When I applied for the card, I called AGR and she said that she couldn't apply the travel purchase to the card, because I hadn't gotten the card yet! On FridayI called the card service, and they expedited shipping. I received the cards this afternoon.

Called AGR and spoke to a very helpful lady who was able to speak to a supervisor. The charge on my Discover card has been credited, and the AGR MasterCard has been charged.

So, how many points am I going to get for this - I'm leaving on Friday!

12,000 for signing up (and spending $500 in 3 months).

My share of the fare is about $2100 (my seat and roomette).


----------



## the_traveler (Sep 15, 2014)

If your Amtrak tickets get charged to your AGR MasterCard (that is you paid for then with this card), you will earn 2 AGR points per dollar!  So if for instance your tickets were $340, you would earn 680 AGR points!

A little known fact is that if the charge is coded "Amtrak", it also earns 2/$!  Examples are if you buy wine with your dinner, you buy a burger at the cafe car or you buy a meal if you‘re in coach! Note that buying points does not earn 2/$ since they are actually purchased from Points.com and not Amtrak or AGR.


----------



## George K (Sep 15, 2014)

It's amazing how fast you can add up points.

I just changed payment methods for several things I pay every month:

Cable: $200

Cell Phone (5 lines): $220

Land Line: $40

Dish (at my other house) $100

That's over 550 points every month.

I suppose I should put my utilities on it as well!

Also, you can purchase 10,000 points per calendar year. I already did that, so I can buy another 10,000 in January!


----------



## the_traveler (Sep 15, 2014)

George K said:


> Dish (at my other house) $100


I just buy new dishes or use the dishwasher!  (I know what you mean.)


----------



## Dan O (Sep 15, 2014)

George K said:


> It's amazing how fast you can add up points.
> 
> I just changed payment methods for several things I pay every month:
> 
> ...


They do pile up fast, unfortunately too fast right now w/ a kid in college (takes CC and doesn't charge extra). His 18 months of college is paying for a 2 zone roundtrip roomette trip. Plus, the other bills that are on the AGR card. I won't be piling up points but am really looking forward to CC bill that is under $2k per month.

Dan


----------



## neutralist (Sep 16, 2014)

Manufactured Spending via college tuition is your friend, especially if you are anticipating grants and subsidized loans.

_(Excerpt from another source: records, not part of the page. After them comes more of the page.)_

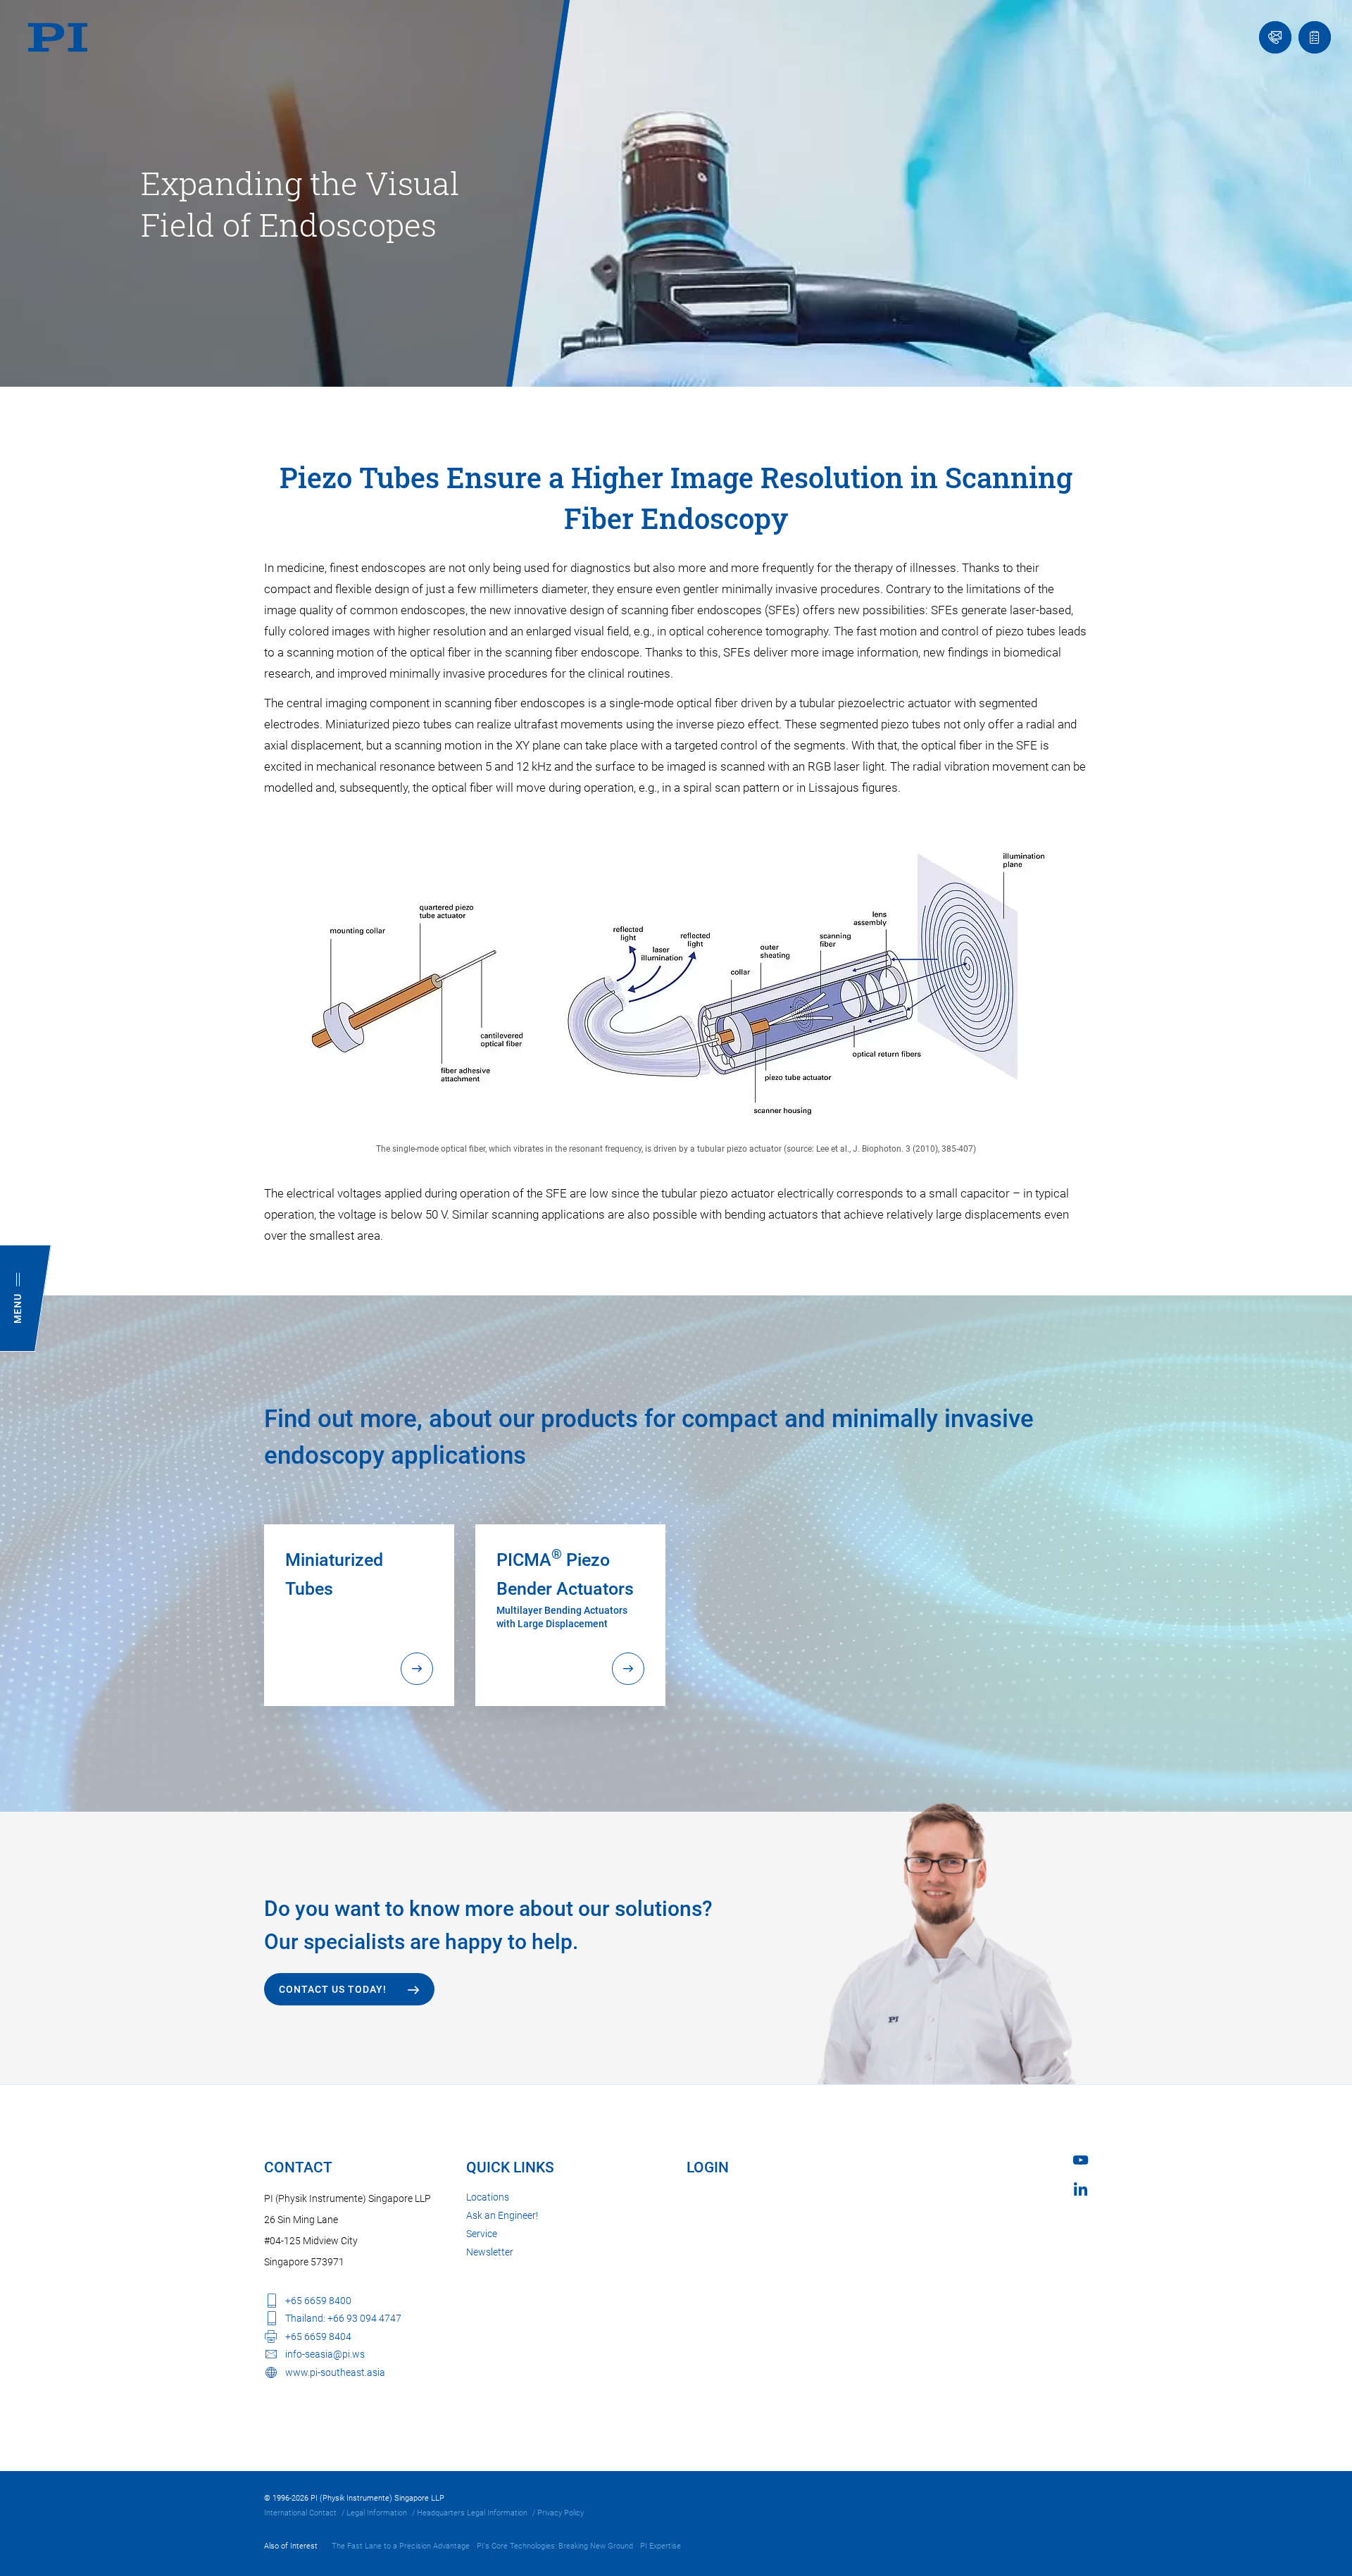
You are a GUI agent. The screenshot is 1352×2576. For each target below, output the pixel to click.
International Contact (300, 2513)
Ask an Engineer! (502, 2215)
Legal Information (376, 2513)
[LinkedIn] (1080, 2189)
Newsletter (489, 2252)
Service (481, 2233)
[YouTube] (1080, 2160)
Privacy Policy (560, 2513)
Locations (487, 2197)
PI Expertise (660, 2546)
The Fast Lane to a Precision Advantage (401, 2546)
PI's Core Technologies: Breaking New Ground (555, 2546)
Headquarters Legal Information (472, 2513)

Otherwise, use it to pay your estimated federal income tax is another way to rack up points.


----------



## crescent2 (Sep 18, 2014)

When I first joined AGR, another way I got some points was to exchange from another points system, although the exchange rate wasn't very good. I wasn't using the other points and have used AGR, so it worked for me.


----------



## jtoddander (Sep 20, 2014)

Someone should compile and post the various ways of earning extra AGR points. Aside from the AGR MasterCard, I have seen some people reference the Chase Ultimate Rewards cards that allow 1:1 point transfer to AGR account. They have very attractive bonus offers that I have already used.

FYI...Barclays Bank does A Wyndham credit card that has no annual fee and awards a modest number of bonus points after using card once...with no spending requirement.

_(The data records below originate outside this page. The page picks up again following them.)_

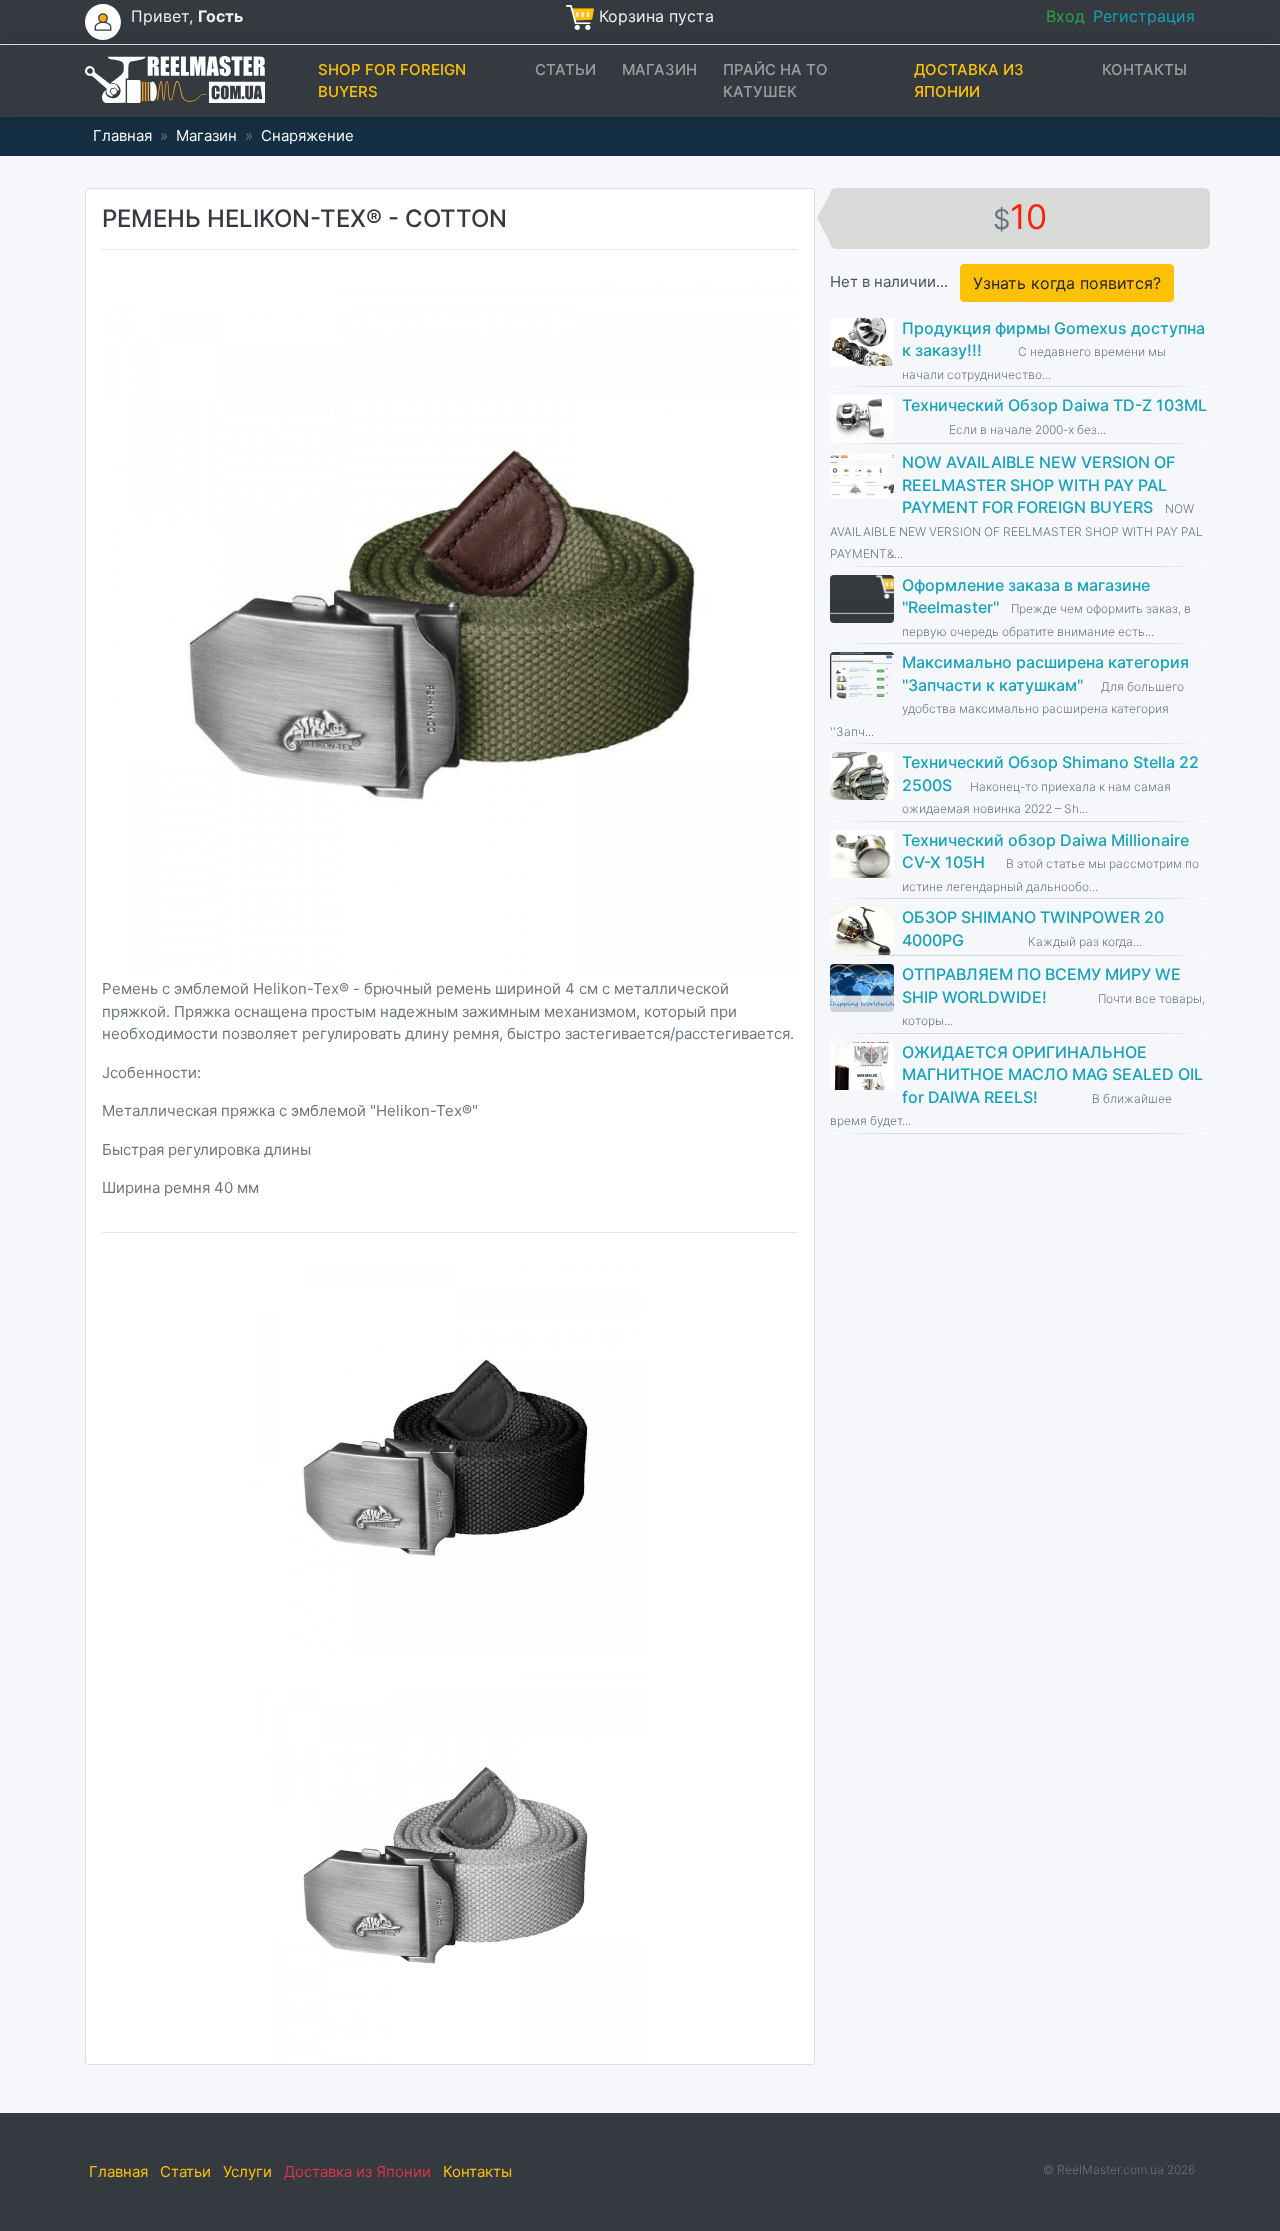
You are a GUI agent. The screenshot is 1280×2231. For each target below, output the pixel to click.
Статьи (565, 69)
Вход (1065, 16)
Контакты (1144, 69)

That modest bonus was enough to earn me 2400 or 2500 AGR points and all I needed to do was make a minimal charge on something I was going to put on another card.

What other programs out there offer good deals to get AGRA points?


----------



## George K (Sep 20, 2014)

I got in touch with the people at chase freedom. They told me that my 30,000 points were not transferable because the rewards programs are different.

Damn.


----------



## Bob Dylan (Sep 20, 2014)

George K said:


> I got in touch with the people at chase freedom. They told me that my 30,000 points were not transferable because the rewards programs are different.
> 
> Damn.


Take the Cash if you signed up for that option! What I did!!


----------



## jtoddander (Sep 20, 2014)

A little secret...if you have another Uktimate Rewards acct (e.g, chase sapphire preferred which often iffers 1st year without annual fee) you can then merge your chase freedom points into that account..they then become eligible to transfer to air and rail programs


----------



## jtoddander (Sep 20, 2014)

That what I did..


----------



## jtoddander (Sep 20, 2014)

Similar situation with Amex...their program is member rewards...there are two levels...the lower level cannot be used for travel...but if you have both programs you can merge the two and use for travel

Amex program is not affiliated with Amtrak...you would then need to transfer into another program before finally transferring to AGR


----------